The Smithsonian Institution in the United States, the largest museum complex in the world, preserves more than 200 brains of African Americans and Indigenous peoples collected without permission to promote racist theories in the early 20th century, according to research by The Washington Post published this Monday. .
The Washington Post spent a year examining the collection of 30,700 bones and human remains at the Smithsonian’s National Museum of Natural History in Washington, including 255 brains.
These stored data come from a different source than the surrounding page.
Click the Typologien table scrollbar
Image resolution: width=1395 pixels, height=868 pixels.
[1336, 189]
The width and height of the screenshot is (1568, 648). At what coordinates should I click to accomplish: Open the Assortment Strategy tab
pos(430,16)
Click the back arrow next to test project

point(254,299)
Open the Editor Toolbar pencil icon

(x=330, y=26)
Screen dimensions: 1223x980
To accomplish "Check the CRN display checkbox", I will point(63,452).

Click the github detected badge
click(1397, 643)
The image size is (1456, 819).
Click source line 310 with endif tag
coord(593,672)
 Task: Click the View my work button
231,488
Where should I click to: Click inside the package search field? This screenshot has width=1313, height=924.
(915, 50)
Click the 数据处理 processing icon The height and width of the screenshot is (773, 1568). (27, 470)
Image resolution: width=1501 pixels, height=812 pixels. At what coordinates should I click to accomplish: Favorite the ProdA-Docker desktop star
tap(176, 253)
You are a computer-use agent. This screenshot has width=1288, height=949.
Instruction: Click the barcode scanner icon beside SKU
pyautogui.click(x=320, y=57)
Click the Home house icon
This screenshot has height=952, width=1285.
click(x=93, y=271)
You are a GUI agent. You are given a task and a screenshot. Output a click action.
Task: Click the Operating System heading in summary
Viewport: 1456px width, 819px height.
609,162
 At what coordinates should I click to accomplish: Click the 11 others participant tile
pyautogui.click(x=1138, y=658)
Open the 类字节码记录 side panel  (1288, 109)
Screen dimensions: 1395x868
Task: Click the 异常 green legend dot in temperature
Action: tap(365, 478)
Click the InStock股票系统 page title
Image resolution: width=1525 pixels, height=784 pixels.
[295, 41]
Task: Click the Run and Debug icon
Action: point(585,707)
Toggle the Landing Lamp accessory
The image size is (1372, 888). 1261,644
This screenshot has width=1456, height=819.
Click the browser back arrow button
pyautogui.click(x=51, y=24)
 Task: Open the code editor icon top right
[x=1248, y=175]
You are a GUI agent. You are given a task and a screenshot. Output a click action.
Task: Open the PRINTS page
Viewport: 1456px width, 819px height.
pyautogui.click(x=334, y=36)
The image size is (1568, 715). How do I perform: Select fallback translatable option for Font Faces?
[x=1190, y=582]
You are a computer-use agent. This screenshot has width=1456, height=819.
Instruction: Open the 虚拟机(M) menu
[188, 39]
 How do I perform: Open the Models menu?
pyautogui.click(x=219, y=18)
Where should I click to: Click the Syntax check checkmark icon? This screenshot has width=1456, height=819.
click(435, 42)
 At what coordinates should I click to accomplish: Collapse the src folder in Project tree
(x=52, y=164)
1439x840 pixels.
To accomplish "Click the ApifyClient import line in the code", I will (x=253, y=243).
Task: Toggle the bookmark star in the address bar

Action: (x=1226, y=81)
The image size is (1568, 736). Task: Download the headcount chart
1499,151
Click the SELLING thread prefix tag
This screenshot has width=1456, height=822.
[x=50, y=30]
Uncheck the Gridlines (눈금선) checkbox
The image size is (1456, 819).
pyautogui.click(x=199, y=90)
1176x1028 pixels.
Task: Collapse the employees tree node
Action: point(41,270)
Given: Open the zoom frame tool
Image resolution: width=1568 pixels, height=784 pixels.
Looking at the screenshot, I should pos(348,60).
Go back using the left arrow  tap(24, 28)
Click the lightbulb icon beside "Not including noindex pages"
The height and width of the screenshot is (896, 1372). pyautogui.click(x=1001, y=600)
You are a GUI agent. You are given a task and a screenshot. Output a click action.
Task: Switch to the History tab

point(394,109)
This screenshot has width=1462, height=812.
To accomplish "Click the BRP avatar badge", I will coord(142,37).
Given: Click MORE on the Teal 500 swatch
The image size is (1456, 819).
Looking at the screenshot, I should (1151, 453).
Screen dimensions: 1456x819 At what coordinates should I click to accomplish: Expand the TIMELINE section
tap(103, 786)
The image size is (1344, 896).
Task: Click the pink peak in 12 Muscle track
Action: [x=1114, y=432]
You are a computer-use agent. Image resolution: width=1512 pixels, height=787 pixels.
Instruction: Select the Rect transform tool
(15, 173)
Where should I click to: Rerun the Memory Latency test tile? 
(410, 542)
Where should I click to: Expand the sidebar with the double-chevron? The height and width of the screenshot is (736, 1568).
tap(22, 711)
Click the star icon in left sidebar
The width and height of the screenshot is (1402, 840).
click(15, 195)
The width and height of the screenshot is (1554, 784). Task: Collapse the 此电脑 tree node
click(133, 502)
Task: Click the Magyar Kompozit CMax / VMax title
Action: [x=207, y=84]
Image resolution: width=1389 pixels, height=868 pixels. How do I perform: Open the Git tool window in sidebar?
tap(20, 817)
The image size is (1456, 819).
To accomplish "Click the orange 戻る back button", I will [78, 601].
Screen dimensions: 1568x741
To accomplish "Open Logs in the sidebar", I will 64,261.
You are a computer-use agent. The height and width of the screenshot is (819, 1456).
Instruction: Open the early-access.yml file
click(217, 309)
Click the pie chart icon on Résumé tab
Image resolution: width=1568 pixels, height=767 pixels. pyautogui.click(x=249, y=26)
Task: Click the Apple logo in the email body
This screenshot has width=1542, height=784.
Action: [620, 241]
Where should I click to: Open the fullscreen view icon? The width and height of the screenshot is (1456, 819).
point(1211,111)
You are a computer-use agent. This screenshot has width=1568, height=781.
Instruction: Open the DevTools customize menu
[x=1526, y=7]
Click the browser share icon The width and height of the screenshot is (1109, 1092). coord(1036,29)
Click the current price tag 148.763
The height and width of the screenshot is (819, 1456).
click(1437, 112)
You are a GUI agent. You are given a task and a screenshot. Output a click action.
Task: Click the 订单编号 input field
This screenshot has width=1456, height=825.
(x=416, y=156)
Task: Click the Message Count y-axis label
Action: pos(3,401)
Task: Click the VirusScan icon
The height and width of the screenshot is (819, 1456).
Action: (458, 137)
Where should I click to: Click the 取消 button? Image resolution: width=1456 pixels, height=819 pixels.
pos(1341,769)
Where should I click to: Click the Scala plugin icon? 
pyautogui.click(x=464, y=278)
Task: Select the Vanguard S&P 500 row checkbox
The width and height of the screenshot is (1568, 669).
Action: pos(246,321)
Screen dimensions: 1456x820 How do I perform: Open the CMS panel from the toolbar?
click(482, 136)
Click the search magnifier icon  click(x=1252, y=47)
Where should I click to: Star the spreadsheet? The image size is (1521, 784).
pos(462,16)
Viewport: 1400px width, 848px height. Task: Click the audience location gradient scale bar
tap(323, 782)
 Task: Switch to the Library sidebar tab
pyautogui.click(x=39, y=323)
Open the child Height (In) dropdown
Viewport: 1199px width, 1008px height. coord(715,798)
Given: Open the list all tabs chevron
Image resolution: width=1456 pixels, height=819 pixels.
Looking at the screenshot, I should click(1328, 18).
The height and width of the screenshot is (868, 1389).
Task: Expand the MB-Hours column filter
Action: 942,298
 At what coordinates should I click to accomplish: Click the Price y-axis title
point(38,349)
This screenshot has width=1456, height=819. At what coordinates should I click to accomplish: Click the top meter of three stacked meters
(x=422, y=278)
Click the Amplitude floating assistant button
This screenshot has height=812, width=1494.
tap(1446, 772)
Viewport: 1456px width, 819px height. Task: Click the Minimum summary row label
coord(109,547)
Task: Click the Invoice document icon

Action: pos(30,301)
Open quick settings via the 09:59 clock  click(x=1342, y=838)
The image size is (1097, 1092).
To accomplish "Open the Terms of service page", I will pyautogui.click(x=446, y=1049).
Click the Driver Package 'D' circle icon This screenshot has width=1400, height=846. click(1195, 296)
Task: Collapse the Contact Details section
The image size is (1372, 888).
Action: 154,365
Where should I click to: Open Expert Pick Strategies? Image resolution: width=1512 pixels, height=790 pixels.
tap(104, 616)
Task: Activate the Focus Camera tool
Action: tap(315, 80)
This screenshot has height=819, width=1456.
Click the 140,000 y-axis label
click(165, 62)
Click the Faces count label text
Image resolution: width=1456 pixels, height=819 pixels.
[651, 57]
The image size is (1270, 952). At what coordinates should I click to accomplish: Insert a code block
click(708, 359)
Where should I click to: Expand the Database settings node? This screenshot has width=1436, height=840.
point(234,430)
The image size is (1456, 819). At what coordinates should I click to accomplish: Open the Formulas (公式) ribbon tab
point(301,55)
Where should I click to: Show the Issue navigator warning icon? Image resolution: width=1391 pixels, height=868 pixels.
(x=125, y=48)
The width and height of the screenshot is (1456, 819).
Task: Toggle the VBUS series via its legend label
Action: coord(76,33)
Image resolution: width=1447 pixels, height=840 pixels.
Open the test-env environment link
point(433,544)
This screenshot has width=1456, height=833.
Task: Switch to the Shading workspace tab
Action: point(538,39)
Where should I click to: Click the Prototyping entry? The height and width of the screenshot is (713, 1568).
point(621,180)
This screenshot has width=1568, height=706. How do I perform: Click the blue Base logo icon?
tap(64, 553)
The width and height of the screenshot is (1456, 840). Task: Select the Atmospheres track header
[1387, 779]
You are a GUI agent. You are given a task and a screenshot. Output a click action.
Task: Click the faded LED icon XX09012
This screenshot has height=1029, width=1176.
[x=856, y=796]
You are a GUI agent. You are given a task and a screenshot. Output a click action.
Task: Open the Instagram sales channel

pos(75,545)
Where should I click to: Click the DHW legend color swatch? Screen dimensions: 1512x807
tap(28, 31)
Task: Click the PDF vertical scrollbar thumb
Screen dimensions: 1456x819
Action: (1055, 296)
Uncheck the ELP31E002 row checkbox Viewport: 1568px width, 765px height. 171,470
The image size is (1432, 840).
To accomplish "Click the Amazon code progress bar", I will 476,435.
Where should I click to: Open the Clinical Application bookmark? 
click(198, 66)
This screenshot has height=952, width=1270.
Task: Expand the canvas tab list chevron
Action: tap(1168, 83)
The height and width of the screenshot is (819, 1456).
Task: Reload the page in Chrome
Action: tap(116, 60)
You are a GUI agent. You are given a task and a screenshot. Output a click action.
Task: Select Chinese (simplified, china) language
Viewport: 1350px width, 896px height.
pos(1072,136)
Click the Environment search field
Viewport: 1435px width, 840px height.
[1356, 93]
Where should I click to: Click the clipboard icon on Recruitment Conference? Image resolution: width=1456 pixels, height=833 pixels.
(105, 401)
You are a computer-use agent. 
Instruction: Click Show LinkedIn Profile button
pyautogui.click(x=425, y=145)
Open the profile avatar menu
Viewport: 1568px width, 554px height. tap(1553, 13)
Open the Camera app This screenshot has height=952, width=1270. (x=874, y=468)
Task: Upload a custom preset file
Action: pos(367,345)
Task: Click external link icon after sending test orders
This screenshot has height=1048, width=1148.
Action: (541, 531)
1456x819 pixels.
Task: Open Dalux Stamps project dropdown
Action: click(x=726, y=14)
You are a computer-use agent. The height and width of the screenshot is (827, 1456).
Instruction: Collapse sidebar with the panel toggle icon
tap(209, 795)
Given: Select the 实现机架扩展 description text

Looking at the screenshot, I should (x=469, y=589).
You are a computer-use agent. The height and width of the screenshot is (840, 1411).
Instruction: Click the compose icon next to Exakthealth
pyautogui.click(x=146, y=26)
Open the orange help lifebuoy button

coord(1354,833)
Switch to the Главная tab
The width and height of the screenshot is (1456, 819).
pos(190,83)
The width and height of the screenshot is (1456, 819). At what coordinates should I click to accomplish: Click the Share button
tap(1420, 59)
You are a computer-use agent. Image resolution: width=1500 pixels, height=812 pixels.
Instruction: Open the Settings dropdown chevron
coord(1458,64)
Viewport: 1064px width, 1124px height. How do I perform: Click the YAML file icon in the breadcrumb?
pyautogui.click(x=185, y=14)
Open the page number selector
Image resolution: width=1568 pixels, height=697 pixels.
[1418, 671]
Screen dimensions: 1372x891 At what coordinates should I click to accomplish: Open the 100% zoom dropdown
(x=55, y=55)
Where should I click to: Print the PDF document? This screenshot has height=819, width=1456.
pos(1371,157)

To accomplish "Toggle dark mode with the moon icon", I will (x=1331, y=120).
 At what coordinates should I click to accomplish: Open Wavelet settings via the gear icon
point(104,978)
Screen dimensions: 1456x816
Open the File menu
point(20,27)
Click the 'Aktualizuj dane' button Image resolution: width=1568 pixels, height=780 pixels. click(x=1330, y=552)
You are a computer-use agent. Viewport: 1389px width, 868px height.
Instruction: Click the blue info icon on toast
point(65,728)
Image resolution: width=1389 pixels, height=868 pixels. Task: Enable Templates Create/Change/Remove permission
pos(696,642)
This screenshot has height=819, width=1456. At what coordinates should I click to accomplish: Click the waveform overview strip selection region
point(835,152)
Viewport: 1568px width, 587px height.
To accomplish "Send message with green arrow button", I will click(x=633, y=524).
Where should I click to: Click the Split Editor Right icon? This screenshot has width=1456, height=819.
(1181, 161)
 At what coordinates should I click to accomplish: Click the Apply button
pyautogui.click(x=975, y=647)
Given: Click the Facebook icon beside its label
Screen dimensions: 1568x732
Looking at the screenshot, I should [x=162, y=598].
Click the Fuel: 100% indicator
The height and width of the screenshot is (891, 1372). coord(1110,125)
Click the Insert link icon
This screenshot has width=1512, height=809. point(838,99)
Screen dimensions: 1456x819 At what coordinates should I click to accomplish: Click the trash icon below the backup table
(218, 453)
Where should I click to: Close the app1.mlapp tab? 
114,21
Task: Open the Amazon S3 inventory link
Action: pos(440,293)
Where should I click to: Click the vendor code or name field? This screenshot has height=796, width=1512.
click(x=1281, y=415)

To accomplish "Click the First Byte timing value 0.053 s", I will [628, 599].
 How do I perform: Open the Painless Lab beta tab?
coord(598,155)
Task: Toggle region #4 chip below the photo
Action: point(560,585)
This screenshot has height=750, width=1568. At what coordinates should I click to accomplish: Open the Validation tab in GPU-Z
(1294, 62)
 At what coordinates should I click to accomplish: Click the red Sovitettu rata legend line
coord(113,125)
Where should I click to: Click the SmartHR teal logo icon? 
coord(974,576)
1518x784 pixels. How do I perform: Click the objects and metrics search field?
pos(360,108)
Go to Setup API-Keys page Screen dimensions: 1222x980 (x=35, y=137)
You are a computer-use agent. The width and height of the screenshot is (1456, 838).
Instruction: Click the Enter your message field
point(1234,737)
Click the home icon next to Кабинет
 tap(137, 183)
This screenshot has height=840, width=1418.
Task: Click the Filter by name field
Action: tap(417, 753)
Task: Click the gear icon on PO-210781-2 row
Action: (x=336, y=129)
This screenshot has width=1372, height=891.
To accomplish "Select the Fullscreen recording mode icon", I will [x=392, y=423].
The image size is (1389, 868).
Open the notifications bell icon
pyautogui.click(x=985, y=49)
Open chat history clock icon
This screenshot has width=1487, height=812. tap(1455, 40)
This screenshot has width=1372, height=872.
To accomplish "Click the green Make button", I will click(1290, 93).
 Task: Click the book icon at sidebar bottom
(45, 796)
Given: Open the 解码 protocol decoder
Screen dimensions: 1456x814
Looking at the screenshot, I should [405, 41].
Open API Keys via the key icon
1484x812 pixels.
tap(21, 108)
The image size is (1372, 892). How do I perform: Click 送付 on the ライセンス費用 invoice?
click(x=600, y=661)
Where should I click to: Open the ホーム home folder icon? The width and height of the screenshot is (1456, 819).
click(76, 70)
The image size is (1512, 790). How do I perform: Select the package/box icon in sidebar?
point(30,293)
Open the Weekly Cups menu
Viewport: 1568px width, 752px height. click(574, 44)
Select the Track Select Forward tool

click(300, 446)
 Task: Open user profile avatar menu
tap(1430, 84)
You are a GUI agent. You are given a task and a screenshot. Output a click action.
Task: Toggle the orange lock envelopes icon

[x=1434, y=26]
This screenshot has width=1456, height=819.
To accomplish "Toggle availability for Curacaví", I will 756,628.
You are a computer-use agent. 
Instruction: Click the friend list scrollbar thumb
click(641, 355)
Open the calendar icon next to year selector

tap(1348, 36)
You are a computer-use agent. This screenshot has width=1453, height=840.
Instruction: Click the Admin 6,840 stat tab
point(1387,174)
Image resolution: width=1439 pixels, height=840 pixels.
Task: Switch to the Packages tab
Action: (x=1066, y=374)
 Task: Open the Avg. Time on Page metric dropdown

The call “racial brain collection” was started in 1903 by Czech-born Smithsonian researcher Aleš Hrdličkawho viewed whites as superior and collected human remains to promote false theories of anatomical differences between races.
Those organs are kept in a building of the museum in Maryland.
60% of human remains were collected between 1903 and 1943, period when Hrdlička was head of the Department of Anthropology at the United States National Museum, the forerunner of today’s National Museum of Natural History.
Hrdlička (1869-1943) kept bodies in the backyard of the Smithsonian that he bought from hospitals, morgues and medical schools.
Of the 74 brains the researcher collected from the Washington area, 50 are classified by race, of which 35 correspond to African American people.
The researcher was “seen as an expert in race, evolution and human variations and believed that collecting body parts would help discover the origins of humans in America,” explains The Washington Post.
During the 40 years that Hrdlička headed the anthropology department, a position he held until his death, he organized an international network of anthropologists, scientists, doctors and professors to collect human remains, the paper said.
no family leave
Most of the remains were removed from cemeteries, battlefields, hospitals and morgues in more than 80 countries without families’ consent by investigators who looted graves or preyed on those with no close relatives.
The investigation by The Washington Post also revealed that the Smithsonian is facing a long delay when it comes to returning the remains to their descendants.
Of the brains in the collection, only four have been returned.
While the paper was doing its research, the Natural History Museum hired two people to investigate the administration and return of human remains.
Smithsonian director Lonnie Bunch III, the first African-American to lead the institution, apologized last April for the organization’s past collection of human bodies and remains.